From The History Quill:
Writing historical fiction presents its own particular challenges, not least when it comes to dialogue. How does an author create a sense of time and place without sounding faux-archaic or having characters proclaim “ye olde clichés”? Worse still, the unwitting author can sometimes use words or phrases of sufficient modernity to rudely jerk the reader out of their pleasant suspension of disbelief. I have done that myself, which is why this has become a topic close to my own heart. The thing that brings it into sharpest focus is swearing.
Swearing is an extremely useful item for any writer to have in their toolbox. The technical term for swearing is ‘using intensifiers’, and indeed that is exactly what it does. A carefully used, well-placed curse can give a character’s emotion more impact on the reader than a whole paragraph of description. It portrays that character’s mood or mental state in the most immediate manner. If you get it wrong, however, it can sound gratuitous, silly, or just plain anachronistic.
Most serious historical fiction authors will go to great lengths to try to be authentic to the events and culture of the time period they are writing in. Unfortunately, when it comes to cursing, a problem arises where what once sounded shocking to our ancestors now seems banal, childish or worse, laughable. In contrast, the everyday language used in the past can now be deemed unacceptable.
Using authentic curses can just seem plain odd to a modern reader. In sixth form, I had to read Sheridan’s School for Scandal and recall the hilarity with which we snotty-nosed 1980s kids regarded each utterance of Egad or Sdeath, 18th Century expletives which would have then been regarded as outrageous. The text’s original readers found the “D” word so terrible it could only be printed as D___ (I am talking about “Damn” by the way, in case you were thinking of another D word). Shakespeare’s use of curses like Swounds or Sblood met similar chortling.

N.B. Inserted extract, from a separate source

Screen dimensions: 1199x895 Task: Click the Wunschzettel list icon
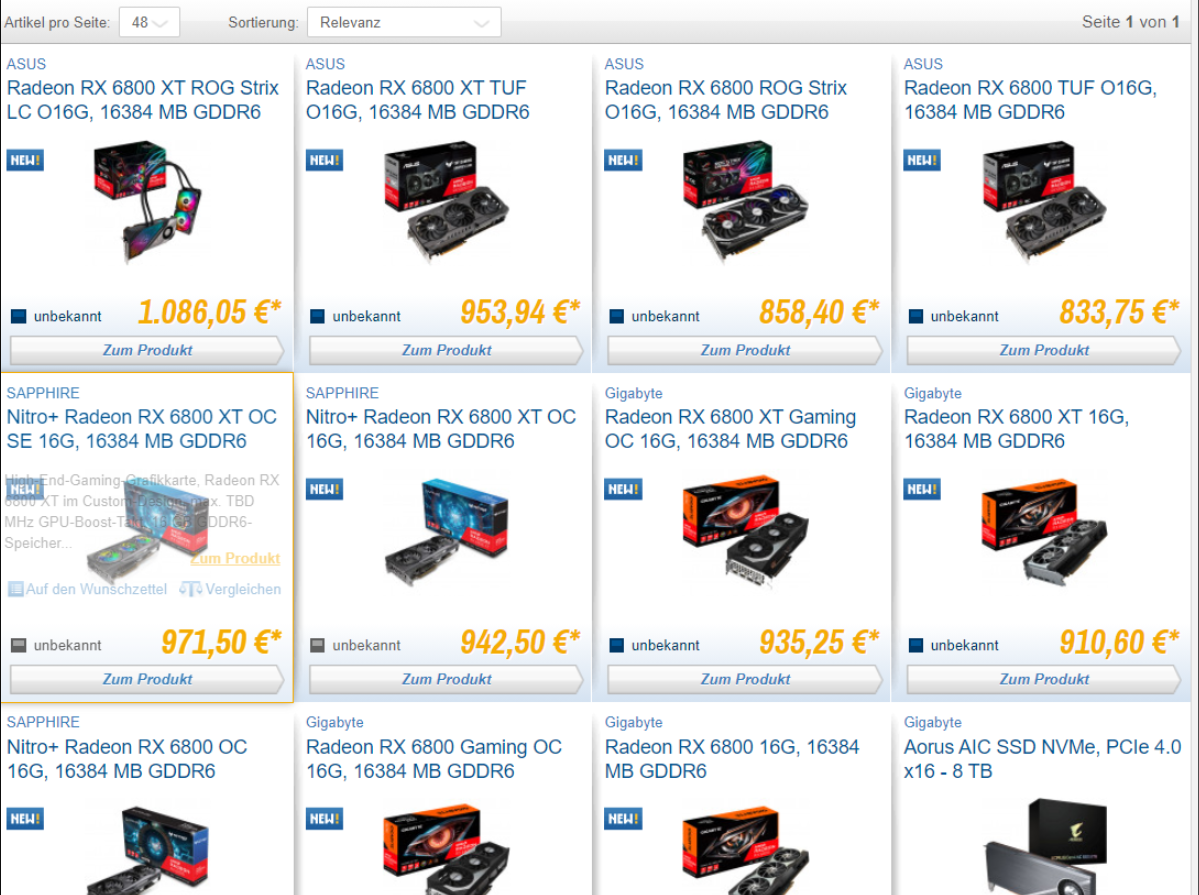tap(15, 589)
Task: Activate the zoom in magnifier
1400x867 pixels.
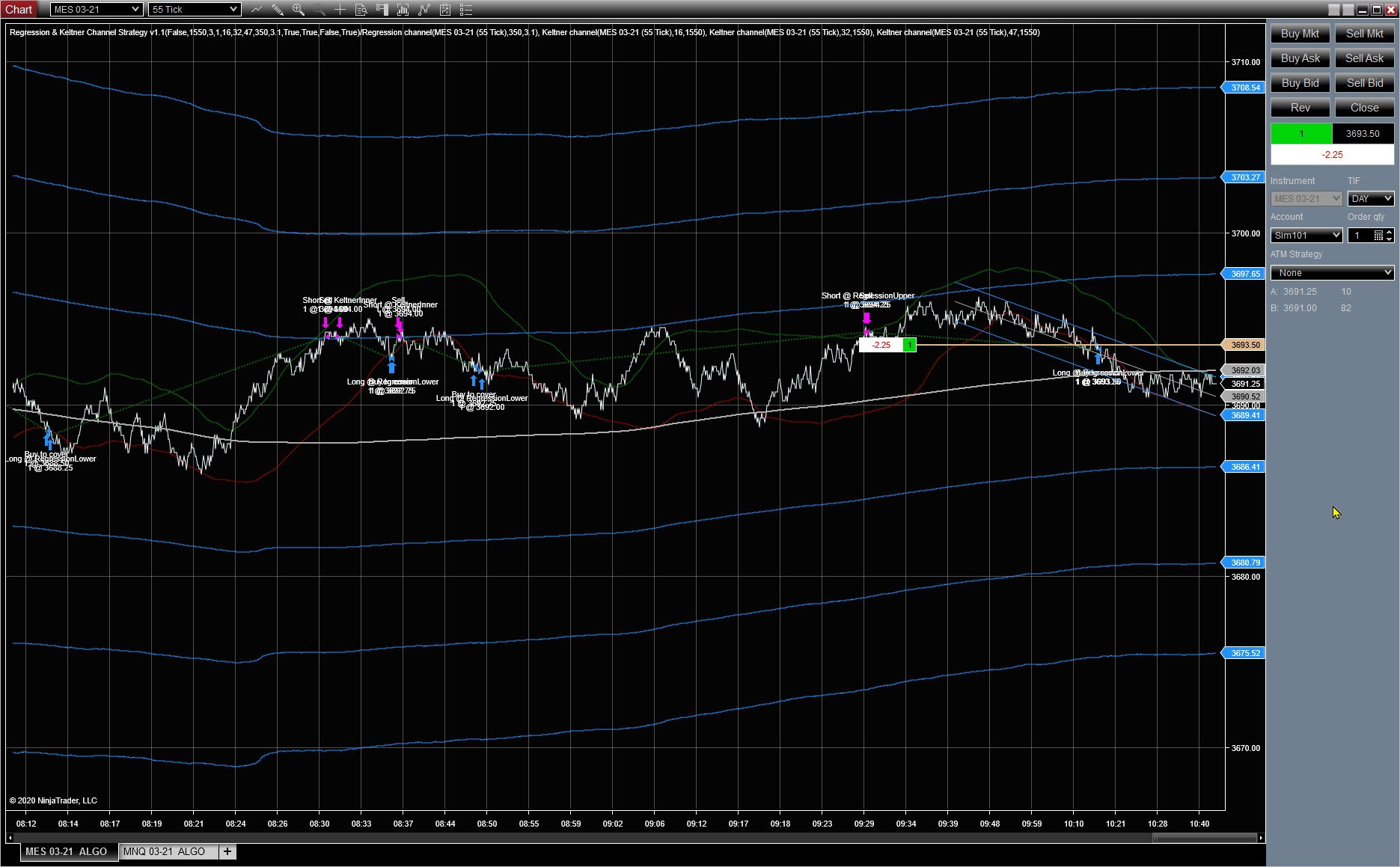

In his Holcroft Blood series, set in the 17th Century, Angus Donald is careful to scatter enough original slang through his dialogue to give a sense of the era without overwhelming the reader with obscure or (to modern eyes) laughable expletives. Despite the name of the main character, Donald avoids using too much authentic swearing like Sblood. This once-shocking curse is a contraction of “By God’s Blood”, which gives us a clue to the origins of swearing. In the past, people first swore by their gods. They made oaths, promises to achieve deeds that they asked their Deities to witness and approve or aid them in their endeavors to fulfill them. It was the solemnity of the religious element that originally brought censure to swearing. These were words that should only be said in the most serious of circumstances. (Read more.)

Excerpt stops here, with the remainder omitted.